No es seguro que este sistema dure, sin embargo. La Unión Europea presiona para que desaparezca el sistema del "precio fijo" y también en lo reIativo a la comercialización de este producto impere la libertad de mercado, que favorece siempre al consumidor. El argumento de los libreros y editores alemanes es que, en el caso del libro, la competencia tiene lugar antes y en lo referente a la producción, ya que los autores eligen a su editor en función de las ofertas que reciben y los editores compiten entre sí para contratarlos. Y que la competencia en lo relativo a la venta tiene lugar en todos los otros aspectos del negocio librero, salvo en el del precio, gracias a lo cual se garantiza la supervivencia de esa literatura minoritaria, de alto, nivel y poca salida comercial, que iría desapareciendo si los libródromos coparan el mercado y mi amigo Mike Mitchell se quedara sin empleo.

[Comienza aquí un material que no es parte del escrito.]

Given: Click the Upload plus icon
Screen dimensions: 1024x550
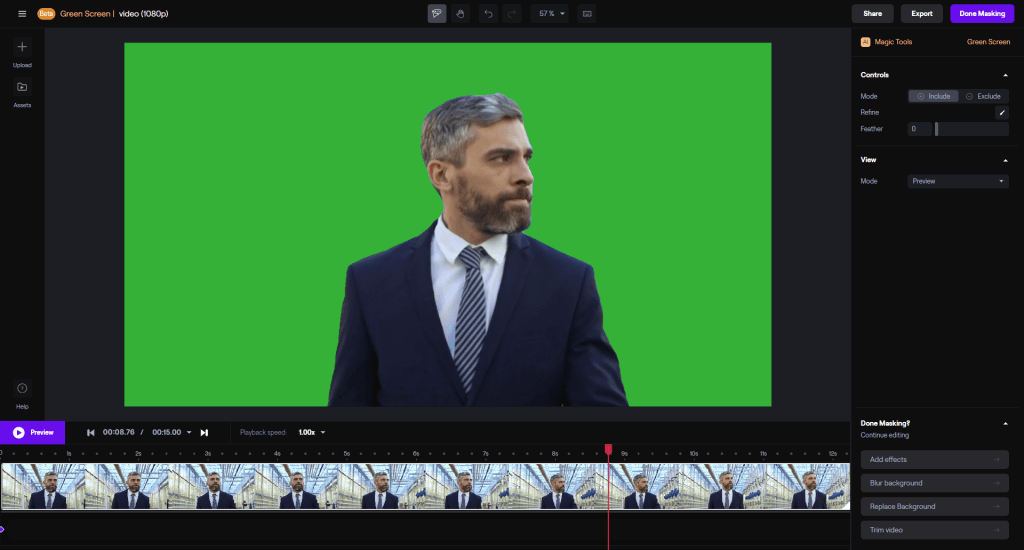Looking at the screenshot, I should (x=22, y=47).
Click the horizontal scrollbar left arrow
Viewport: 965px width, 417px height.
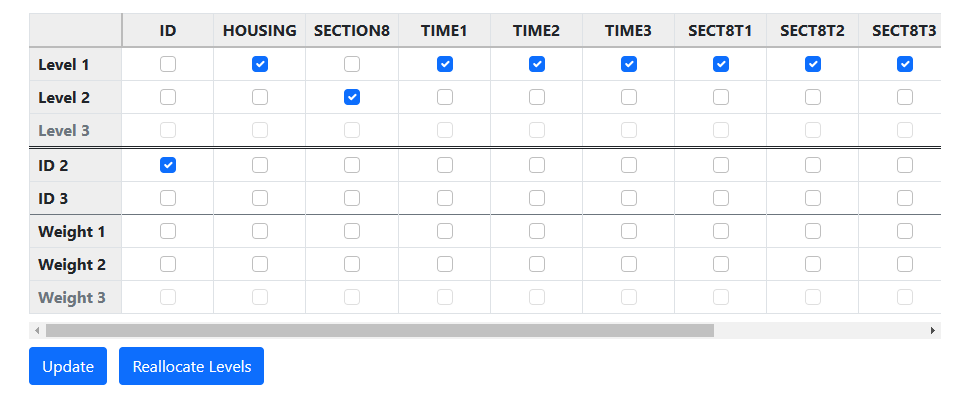point(37,330)
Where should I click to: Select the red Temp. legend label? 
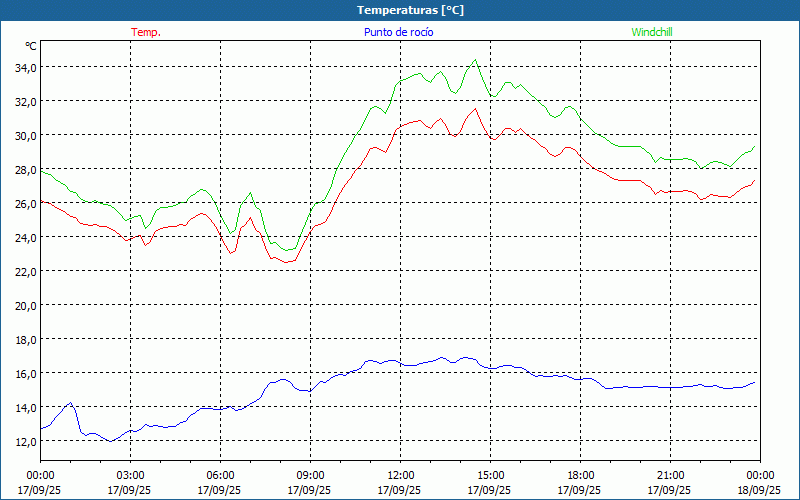(146, 32)
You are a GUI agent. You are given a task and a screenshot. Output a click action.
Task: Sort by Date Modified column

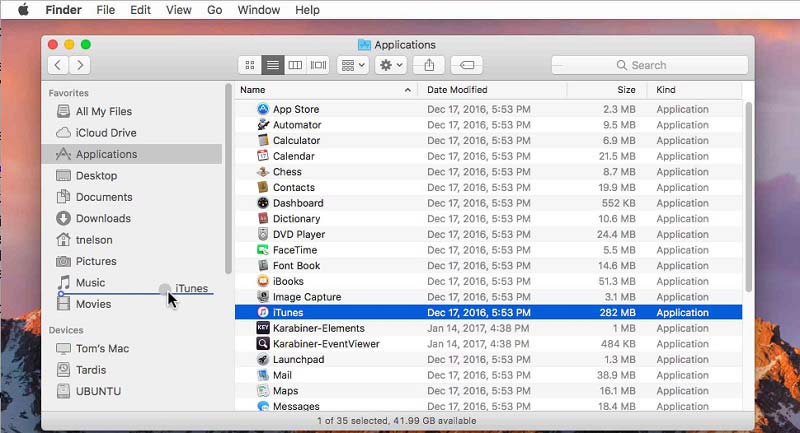click(x=490, y=90)
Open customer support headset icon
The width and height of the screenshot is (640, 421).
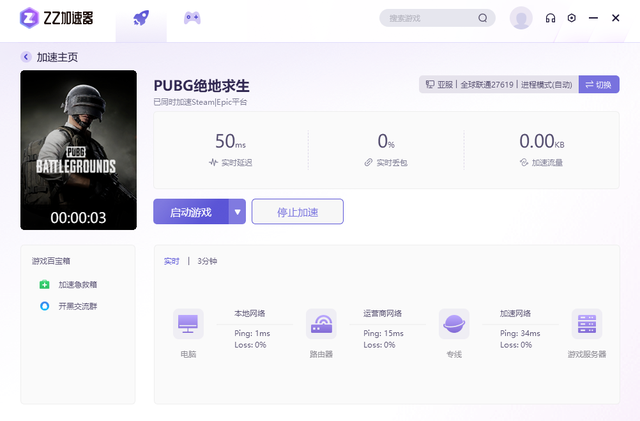[x=550, y=18]
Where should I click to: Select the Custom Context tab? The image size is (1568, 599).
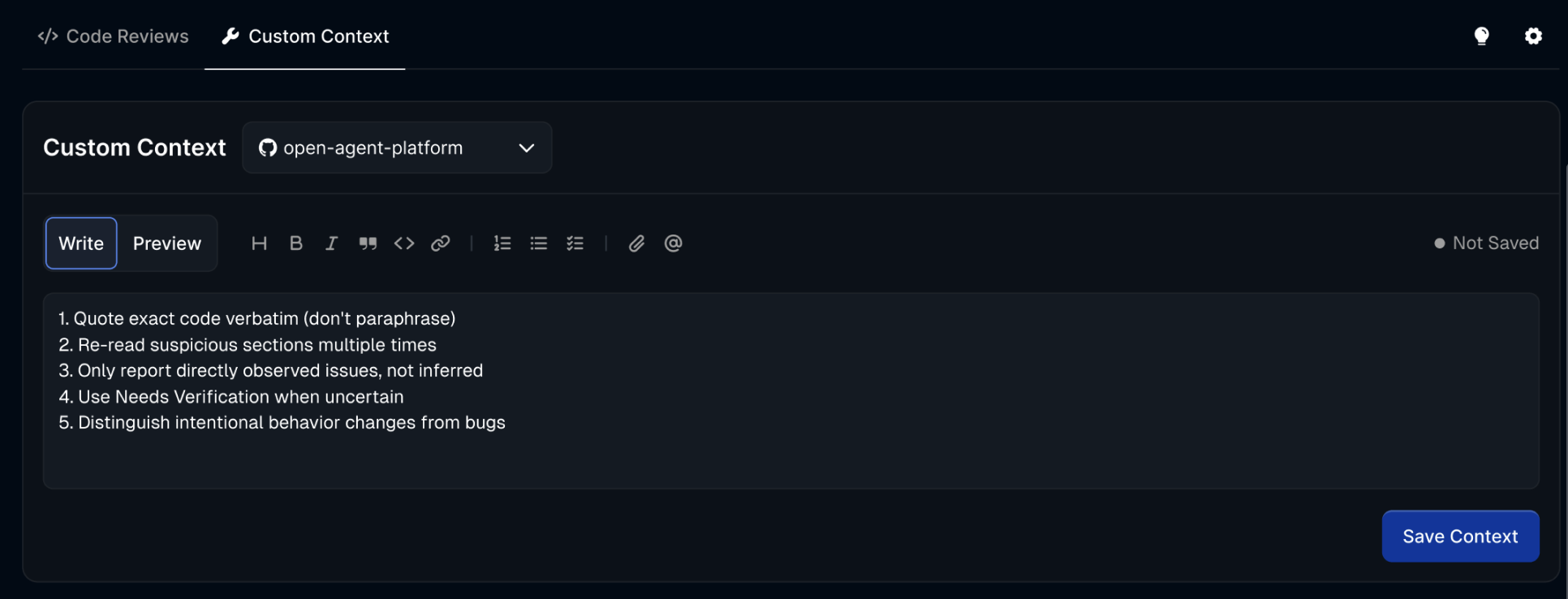[305, 37]
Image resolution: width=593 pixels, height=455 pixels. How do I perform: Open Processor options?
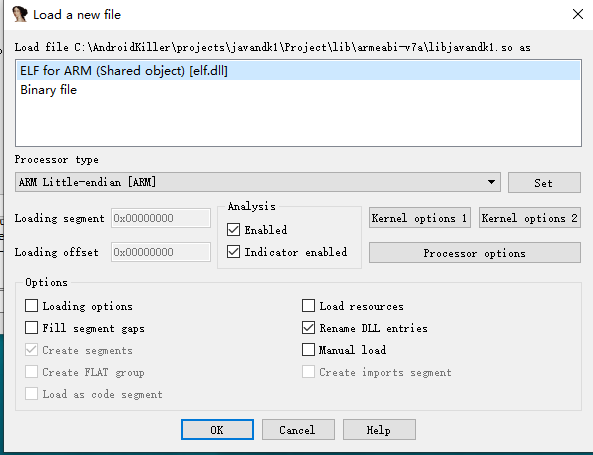(475, 253)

Mi corazón está con los libreros alemanes y en contra de los horrendos libródromos, pero tengo la seguridad absoluta de que a la larga (tal vez, a la corta) seremos derrotados y que las confortables y amistosas librerías independientes no sobrevivirán, como no han sobrevivido las bodegas de abarrotes al desafío de los grandes almacenes ni los viajes en diligencia cuando comenzaron a pitar los trenes. Desde el punto de vista de la mayoría -que es el punto de vista de la democracia- es inevitable que la presión para que los libros sean más baratos y lleguen a más lectores, fortalezca y acelere el sistema de las cadenas, con su corolario, el enflaquecimiento y progresiva extinción de la librería tradicional, donde uno no iba a comprar libros, como va al supermercado, sino a verlos, olerlos, hojearlos, tocarlos, a conversar con el librero y a encontrarse con otros adictos. Todo indica que eso ya se acabó y que tarde o temprano se acabarán también los géneros literarios y los autores incapaces de llegar a un mínimo de un millón de compradores en una semana, que será el tiempo máximo de permanencia que tendrá un libro en un eficiente libródromo.